Ia lantas menyebut dua pihak yang paling bertanggung jawab atas musibah itu. Karena kelalaiannya pembangunan membuat bangunan ambruk.
"Ya, tentunya (kelalaian) kontraktor, kalau menurut Undang Undang Jasa Konstruksi juga harus punya pengalaman, punya ahli, punya alat yang cukup, sehingga bisa memikirkan, 'oh, ini enggak kuat, oh ini kuat' dan sebagainya," kata Mudji.
"Ini kan kontraktor tidak tidak punya bekal seperti itu atau dikerjakan sendiri (pihak ponpes) kita juga tidak tahu," imbunya.
Selain kontraktor, Mudji juga menyebut yang paling bertanggung jawab adalah pihak pengurus ponpes. Sebab pihak ponpes terus menambahkan lantai baru tanpa memperhitungan risiko yang terjadi.
"Pengelola pondok pesantren juga tidak punya kemampuan teknis. Dianggap itu bangun tiga lantai seperti rumah rumah tinggal biasa, dilanjut saja itu. Sehingga menganggap pembangunan konstruksi gedung bangunan untuk pondok pesantren ini dianggap masih tidak terlalu berat, dianggap masih cukup dikerjakan dengan orang biasa," papar Widji.
"Tentunya kalau bangunan tiga lantai kan sudah berisiko tinggi ya, tentunya harus apa dipikir oleh kontraktor yang punya SDM yang cukup, alat yang cukup, suplai material yang bagus dan sebagainya.

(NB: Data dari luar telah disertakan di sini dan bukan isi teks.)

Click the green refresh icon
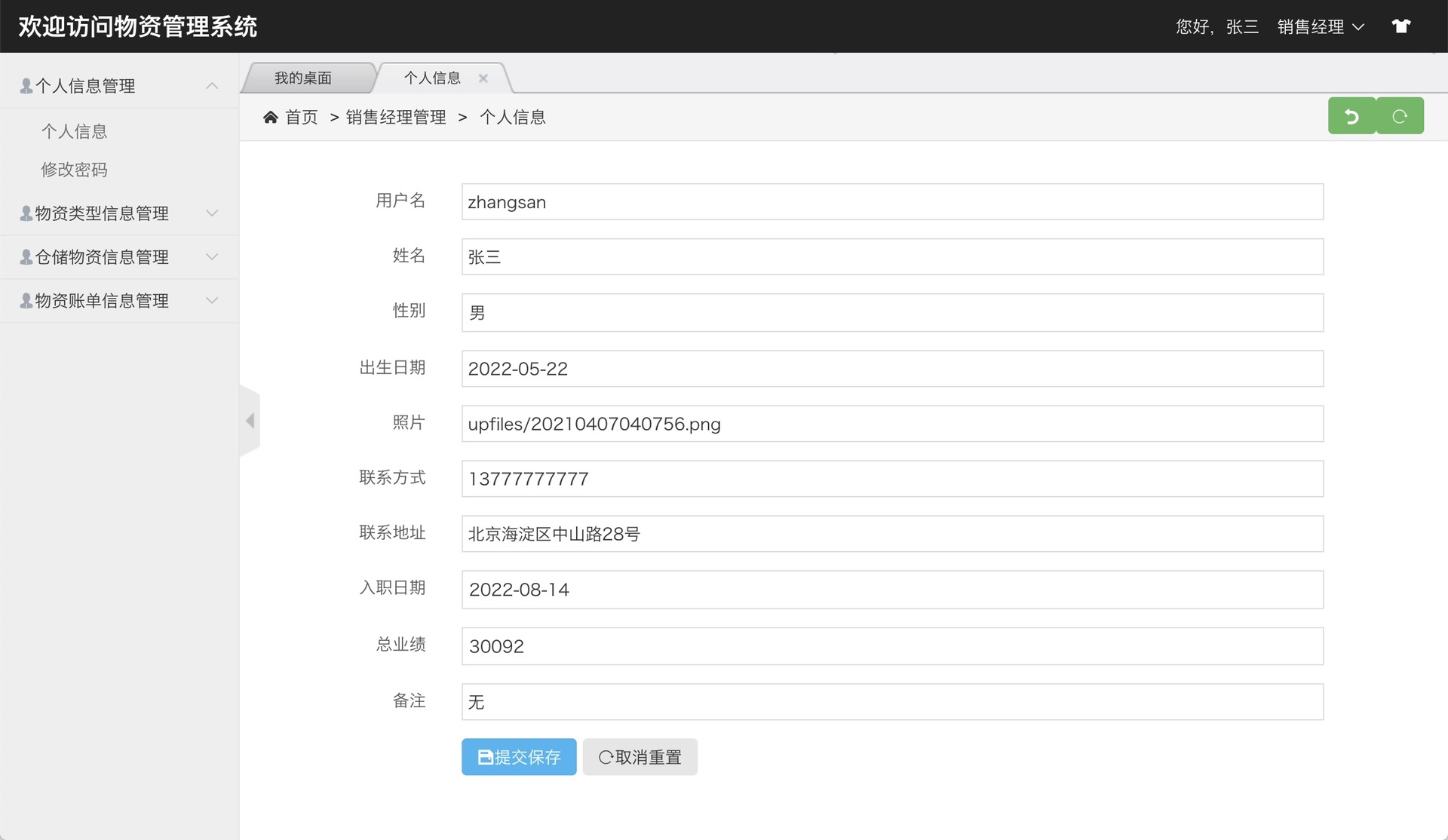 coord(1400,115)

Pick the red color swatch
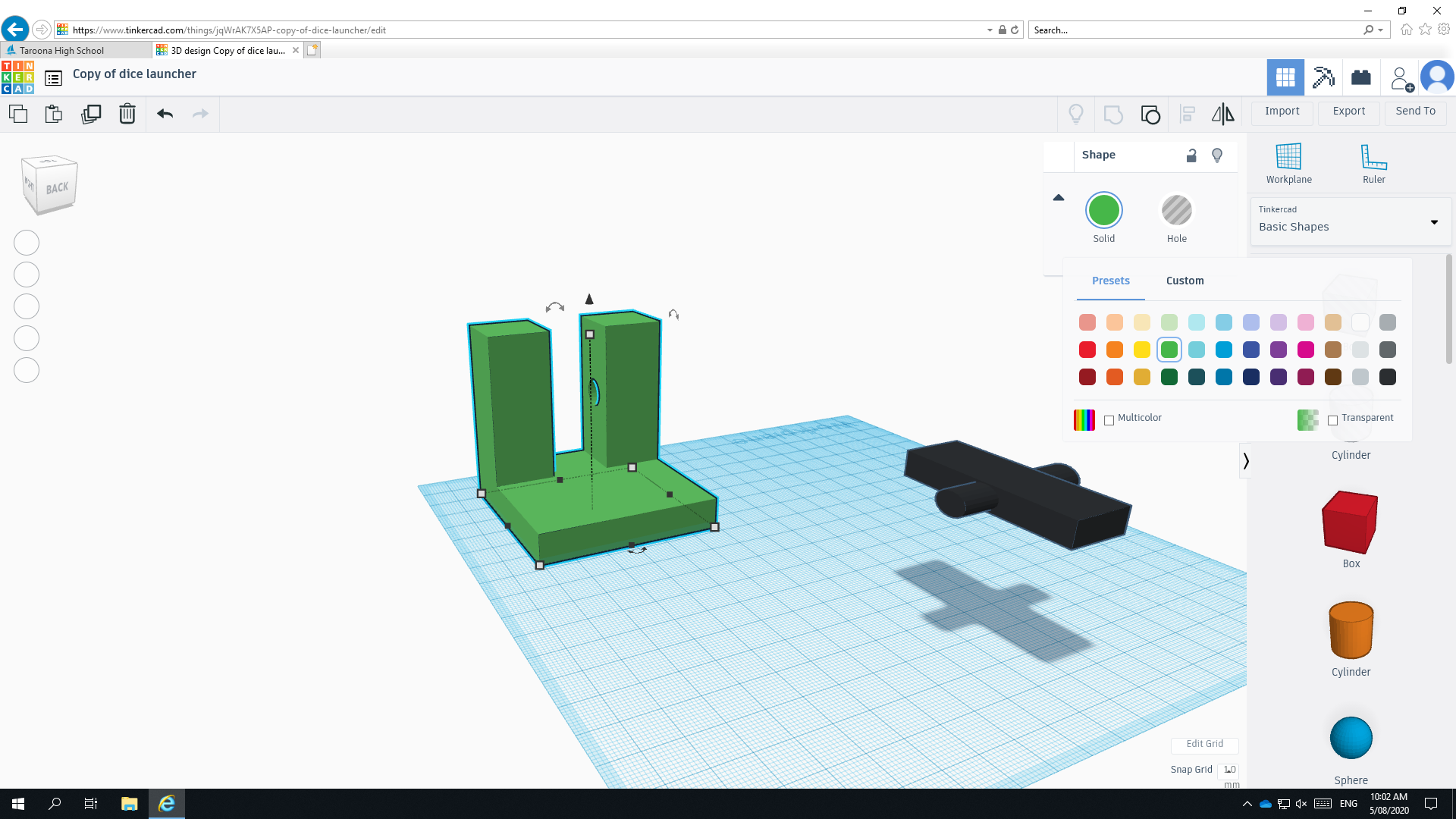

Ini saya tidak tahu tapi indikasinya kan mengarah ke sana," pungkasnya.
Menteri Agama Nilai Bangunan Tak Sesuai Teknis
Menteri Agama Nasaruddin Umar menyampaikan mengunjungi bangunan yang roboh di Pondok Pesantren Al-Khoziny, Buduran, Sidoarjo. Menag menyampaikan belasungkawa mendalam atas musibah tersebut.
"Musibah ini betul-betul di luar dugaan kita semua. Saya pribadi dan atas nama Kementerian Agama menyampaikan belasungkawa sedalam-dalamnya, terutama kepada keluarga korban," ujar Nasaruddin di lokasi kejadian, Selasa (30/9/2025).
Dalam kunjungannya itu, Nasaruddin menapresiasi kerja keras petugas Basarnas yang tak kenal lelah mengevakuasi dan mencari santri yang masih tertimbun. Di sela-sela kunjungannya itu, ia menegaskan musibah serupa tak boleh terulang karena kelalaian.
"Mudah-mudahan ini yang terakhir. Tidak boleh ada lagi pondok pesantren roboh karena kelalaian atau ketidaksesuaian teknis. Kami di Kementerian Agama akan memperkuat pengawasan ke depan," tandas Nasaruddin.